It petered away and they settled into a hug, forehead to forehead, they fell asleep.
It was morning and the sun was bleaching the world.
The writer woke up alone then went to his computer and wrote. Nothing was in his mind but somehow it all ended up on the screen. It travelled from the subconscious, or, technically, the Wernicke, then Broca's area, exiting his fingers instead of his mouth. One day he decided that writing was not sensible, but reasonable. Even in madness there was plausible reason.
He took a break later on in the day, boiling and grilling two cobs of fresh corn. He ate them standing up at the island in his kitchen, glancing the backyard, and looking at the hanging pots and pans.

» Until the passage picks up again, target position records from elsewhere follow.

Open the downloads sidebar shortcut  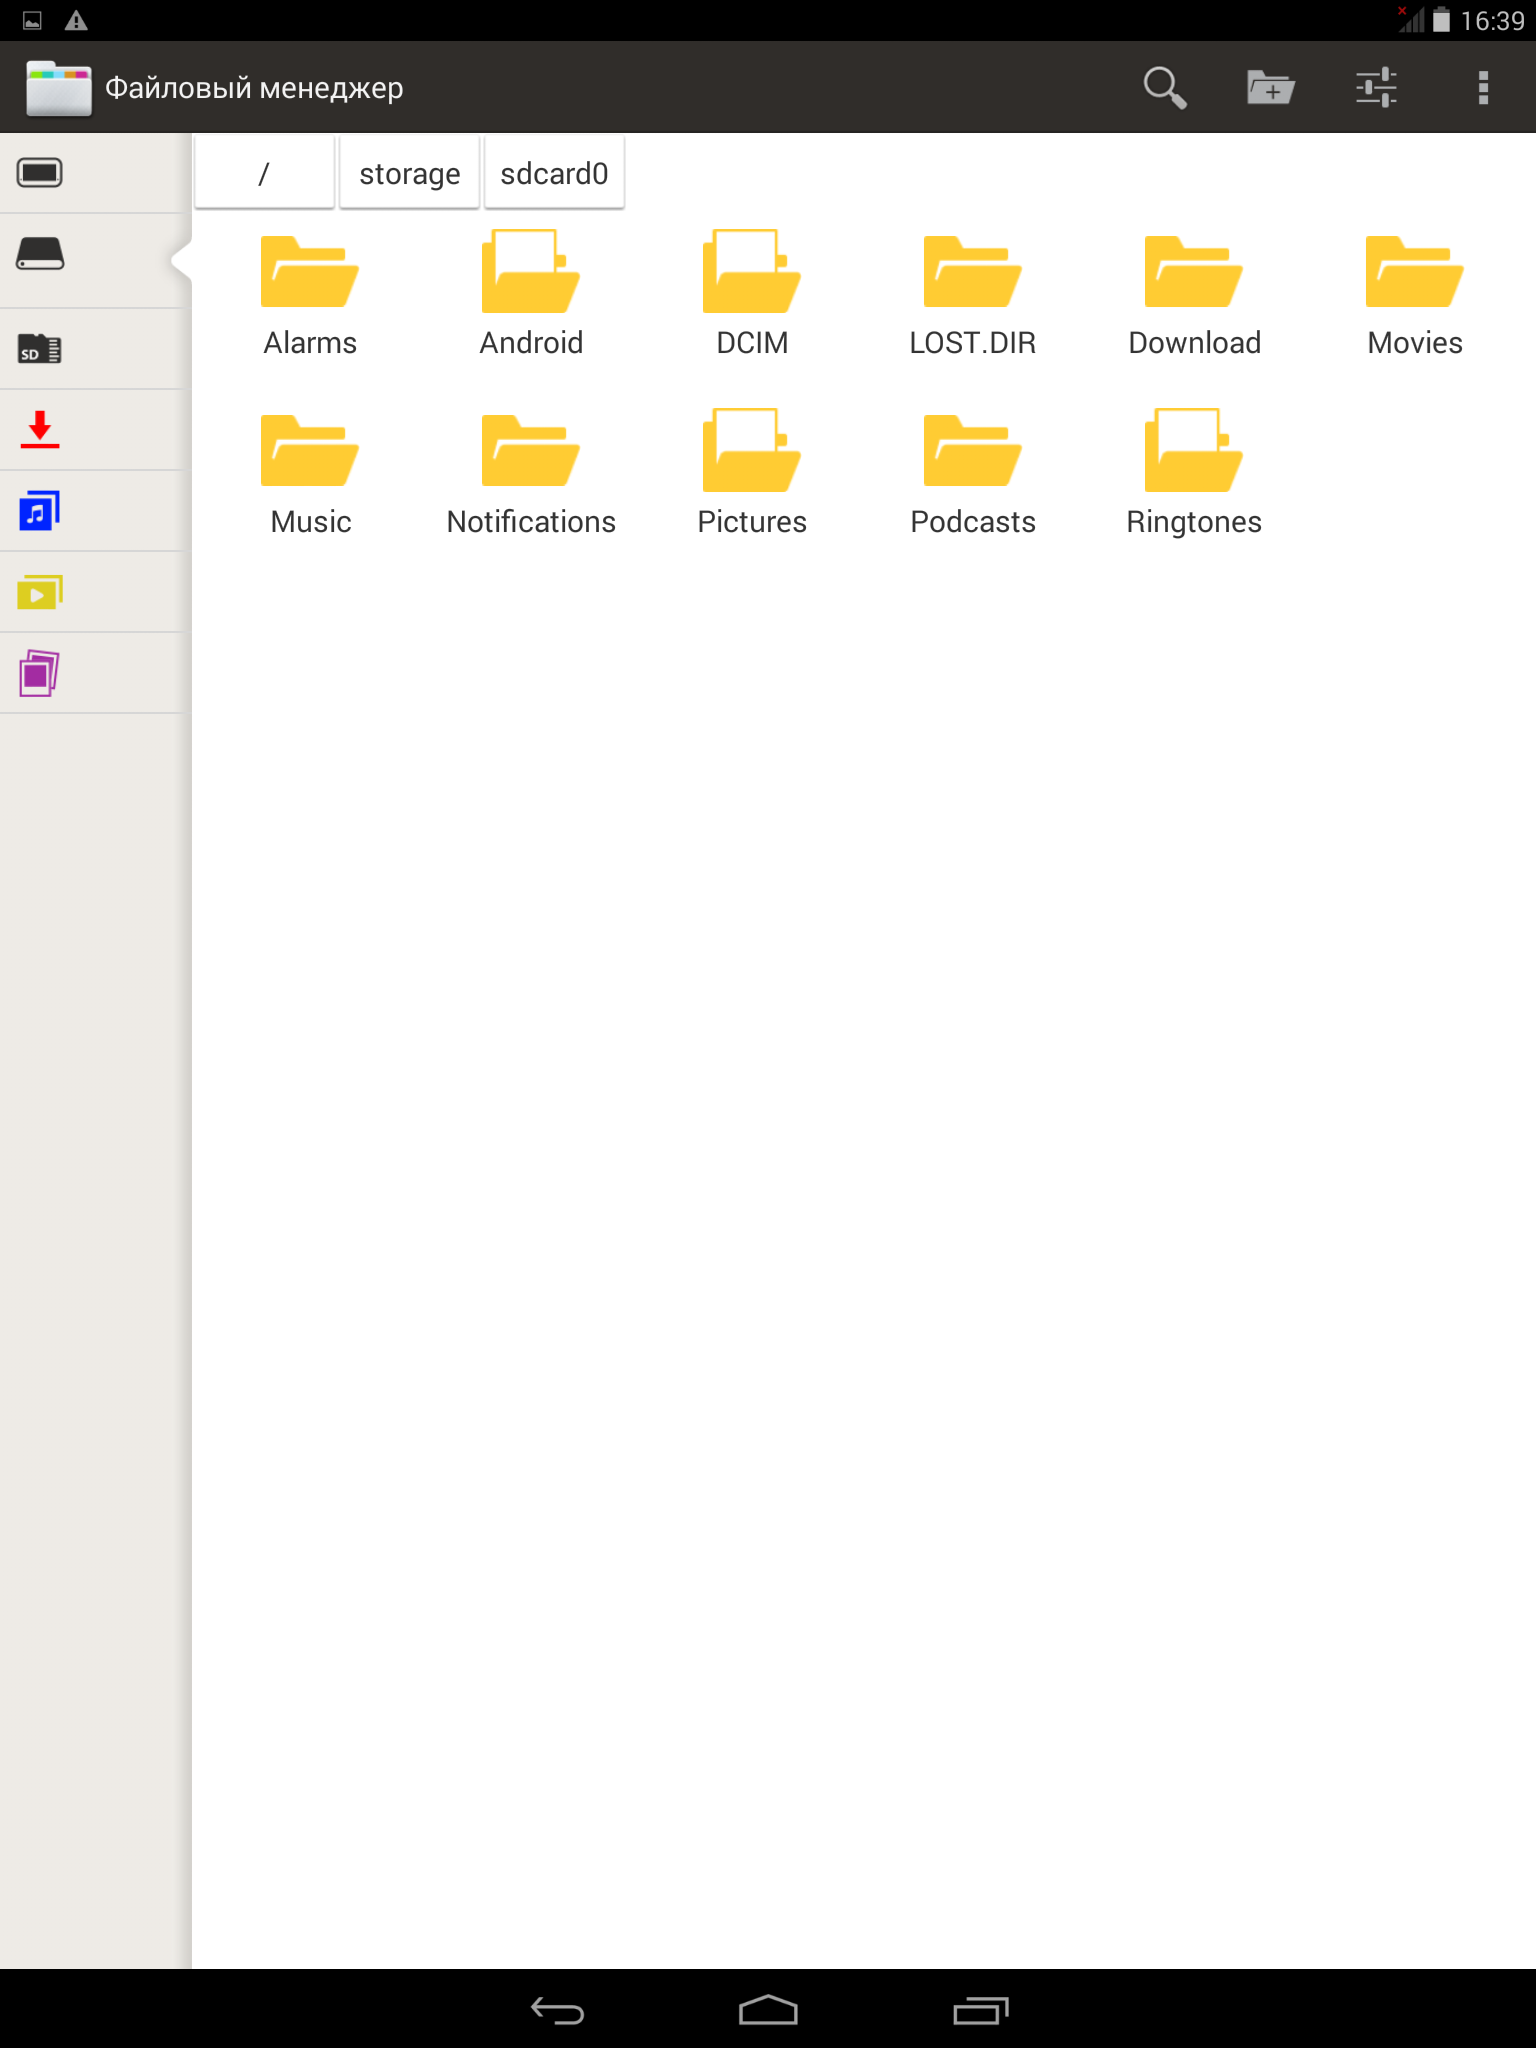pyautogui.click(x=40, y=430)
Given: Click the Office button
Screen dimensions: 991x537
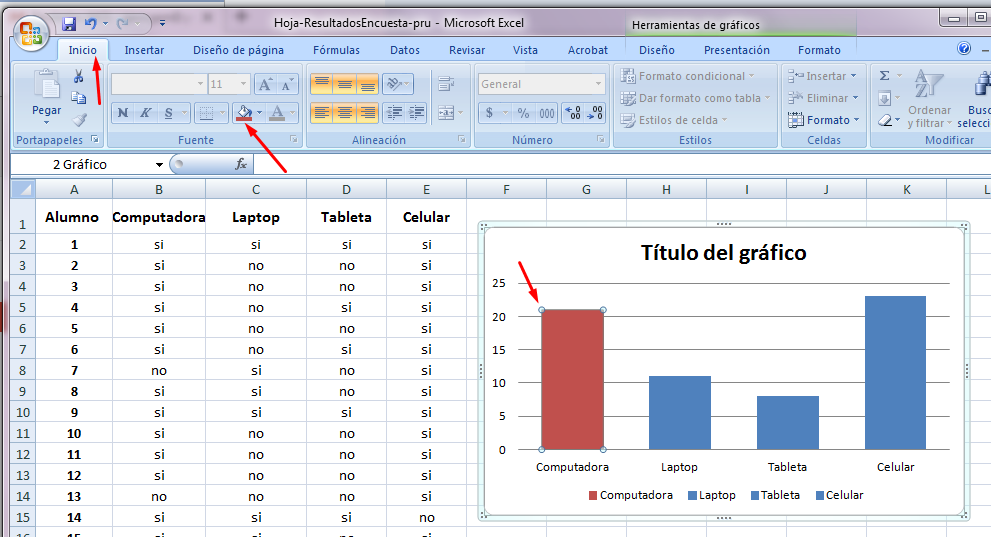Looking at the screenshot, I should point(31,33).
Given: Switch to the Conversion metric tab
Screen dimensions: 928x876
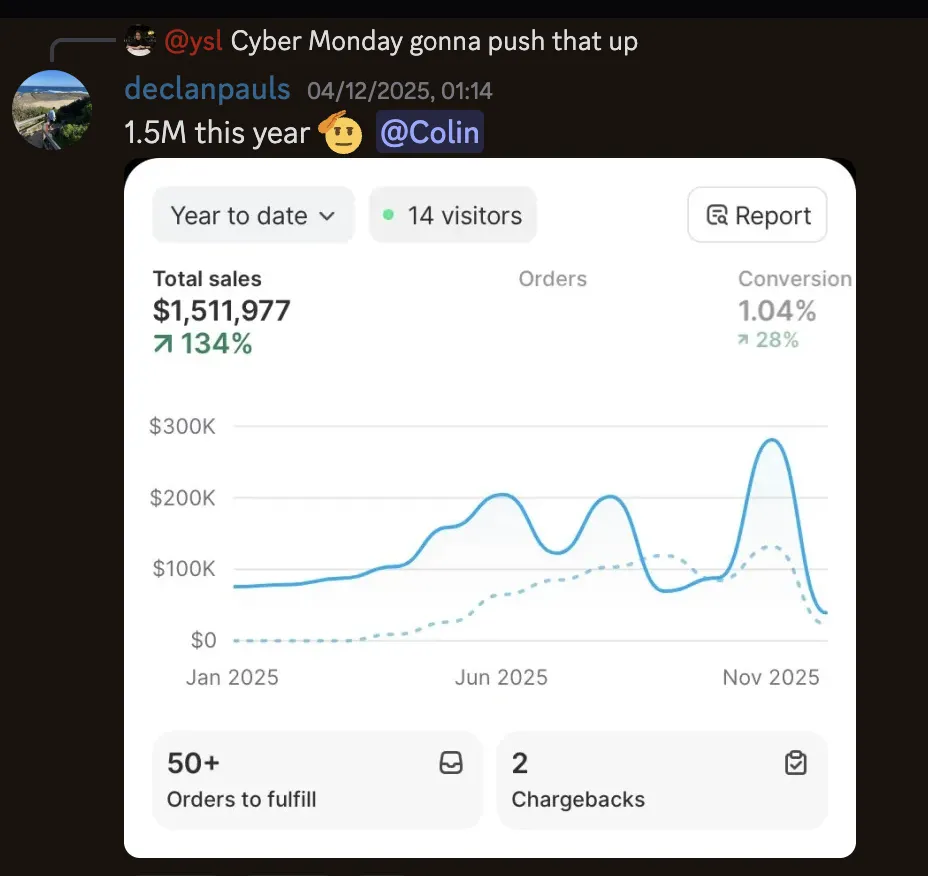Looking at the screenshot, I should pyautogui.click(x=795, y=310).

Thinking of this place scared him. His own home, the place he rarely left, and liked on some level, troubled his day. Like the nine to five workers, though, they could not think on their cubicle, or desk continually. Who would maintain their depression if that was the case. They'd all kill themselves. Call a terrorist and say, 'we'll hang a target on the east side, you can't miss it.' This undoubtedly would birth a terrorist hot-line. The economy would rearrange, and everything wouldn't be left so completely to contentious chance.
'We live by rules of a plague,' he wrote. 'Fascinated with dying the moment we wake. Striving, ready to die at the end of the day. Why we rush for things to be done. Why we must painstakingly accomplish. If we did not, the reason, the incentive, the plausible fiction bred during our dreams of the previous night would be deemed meaningless. A concealing lie that hides only you.'
None of this rubbish was ever published.
(Me: Sorry about the layout. But you've persevered this far, and that is far enough. IF i took the time, with the original and its proper layout at my side, i could have corrected it and be read as origiinally written. This, though, has no doubt bee a greater challenge. Hope it didn't damge your mind too much, but if it hurts, then you probably recieved it as i intended.)
Technology - our frenemy. Though perhaps more my friend than yours. :P But I feel your pain.
Amazing piece. This is my favourite part: 'We live by rules of a plague,' he wrote. 'Fascinated with dying the moment we wake. Striving, ready to die at the end of the day. Why we rush for things to be done. Why we must painstakingly accomplish. If we did not, the reason, the incentive, the plausible fiction bred during our dreams of the previous night would be deemed meaningless. A concealing lie that hides only you.'
You definitely know how to make a connection with the reader. Keep posting. I would love to see more.